● **Extrait du texte**:
#####
Denis Petit-Benopoulos
Apprenti poète
Les premières années, il m'arrivait de laisser tomber le livre ouvert devant moi. Dans un cahier, je traçais le sillon du poème entraperçu dans le clair-obscur du poème-miroir que j’avais sous les yeux.
Ce qui pousse l’apprenti poète à la création, c’est l'obscur désir de se connaître; il ne peut se connaître qu’en puisant sa matière dans le monde qui l’entoure et l’intrigue (tout poète est un intrigué, un observateur forcené) et chez les autres poètes (voir par leurs yeux, recevoir l’empreinte de leur regard sur soi et le monde). Je n’ai pas tout de suite perçu la radicalité de cette démarche. Une émotion ne fait pas un poème et n'est pas poète qui ne le veut que par à-coups, par intermittences; on ne peut l'être qu'en s'y engageant de tout son être. La poésie exige de vivre de telle manière qu'elle jaillisse naturellement, sans quoi elle tourne au procédé, à la posture. Rares sont ceux et celles capables d'un tel engagement. Vivre poétiquement ou habiter le monde poétiquement (selon la formule rebattue d’Hölderlin), c’est vivre dans une tension permanente pour tenter de briser le plafond de verre de la langue usuelle, pour en éprouver les limites, les points de rupture. Cette vie-là est indissociable d’un travail sur la langue, d’une recherche acharnée pour en extraire une langue autre, étrangère, mais qui emploie les mêmes mots que les mots de tout le monde et de tous les jours.
#####
● **Données extraites**:
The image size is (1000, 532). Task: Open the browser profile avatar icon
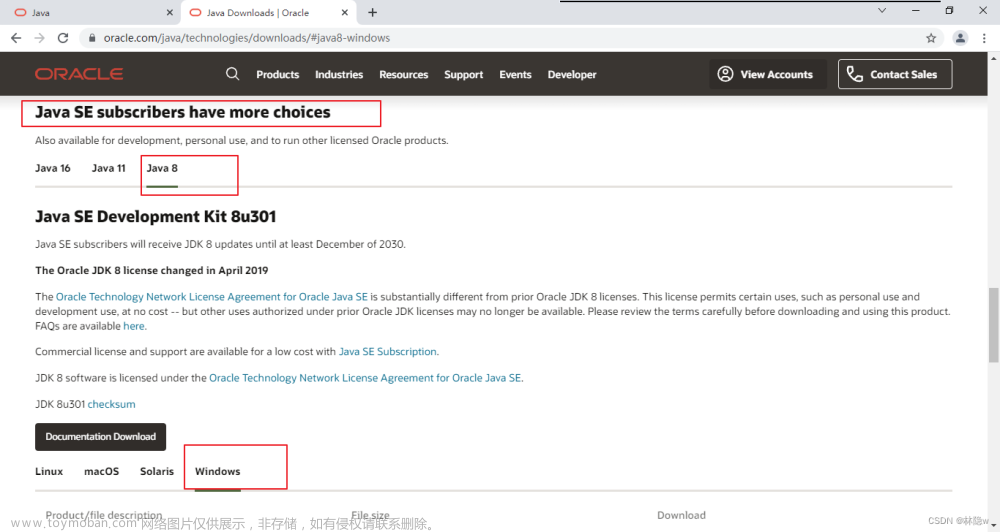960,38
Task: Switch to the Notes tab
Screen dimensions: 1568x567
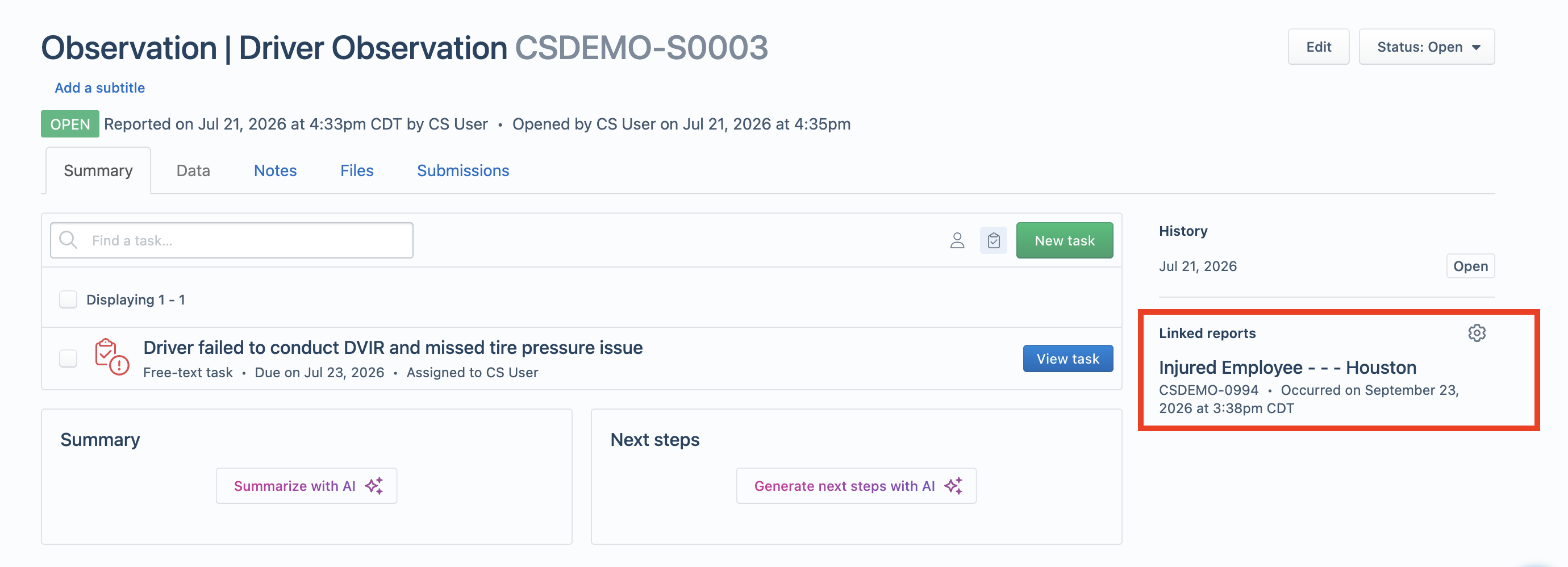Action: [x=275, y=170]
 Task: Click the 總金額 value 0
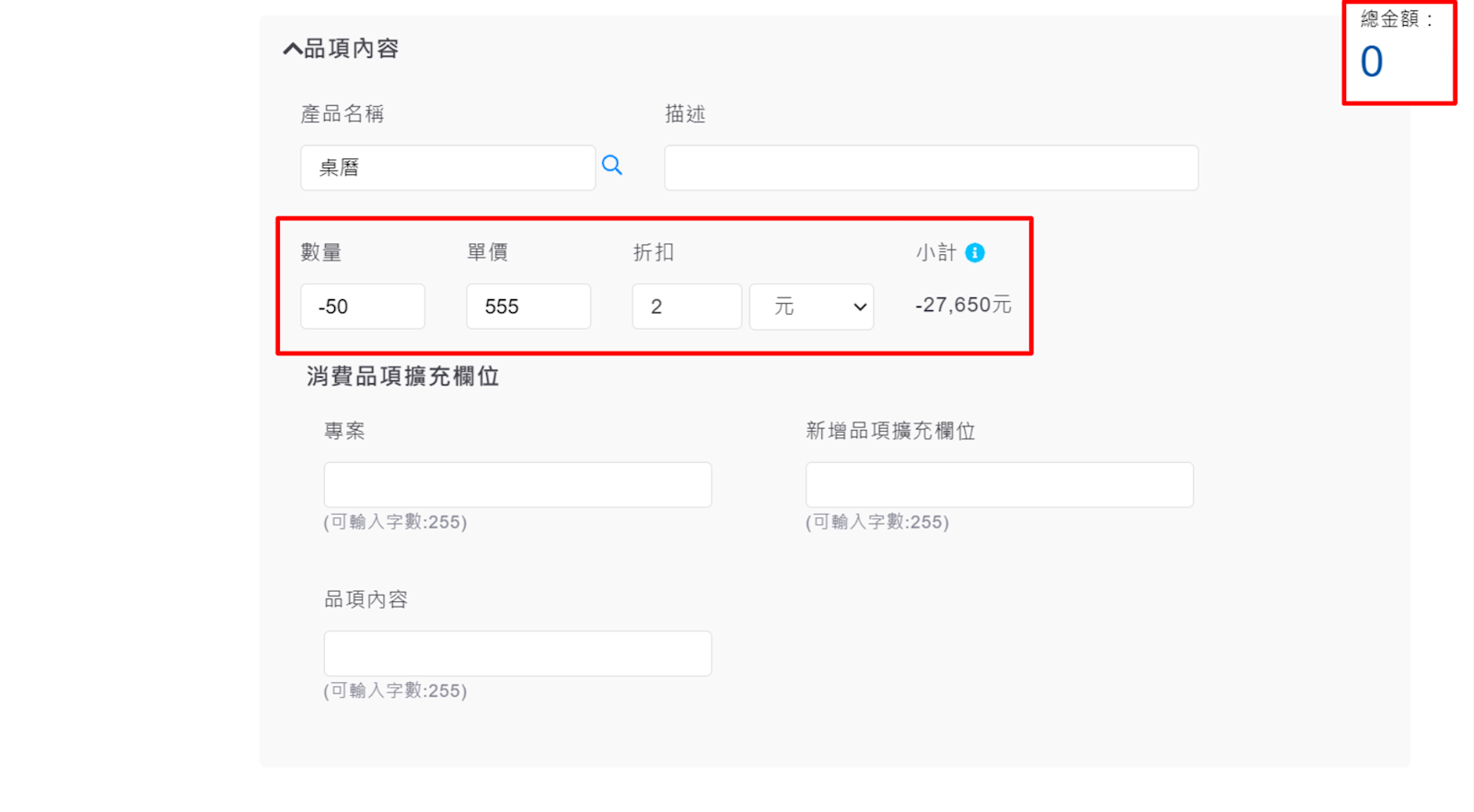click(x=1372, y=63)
#####
● **Consignes**:
1) Recopiez le passage du texte sur l'apprenti poète qui commence aux mots « Denis Petit-Benopoulos » et s'arrête après les mots « sous les yeux. ».
2) Dans les deux paragraphes du texte sur l'apprenti poète, relevez tous les mots écrits avec un trait d'union.

● **Réponses par consigne**:
1)
Denis Petit-Benopoulos
Apprenti poète
Les premières années, il m'arrivait de laisser tomber le livre ouvert devant moi. Dans un cahier, je traçais le sillon du poème entraperçu dans le clair-obscur du poème-miroir que j’avais sous les yeux.

2) clair-obscur, poème-miroir, à-coups, vie-là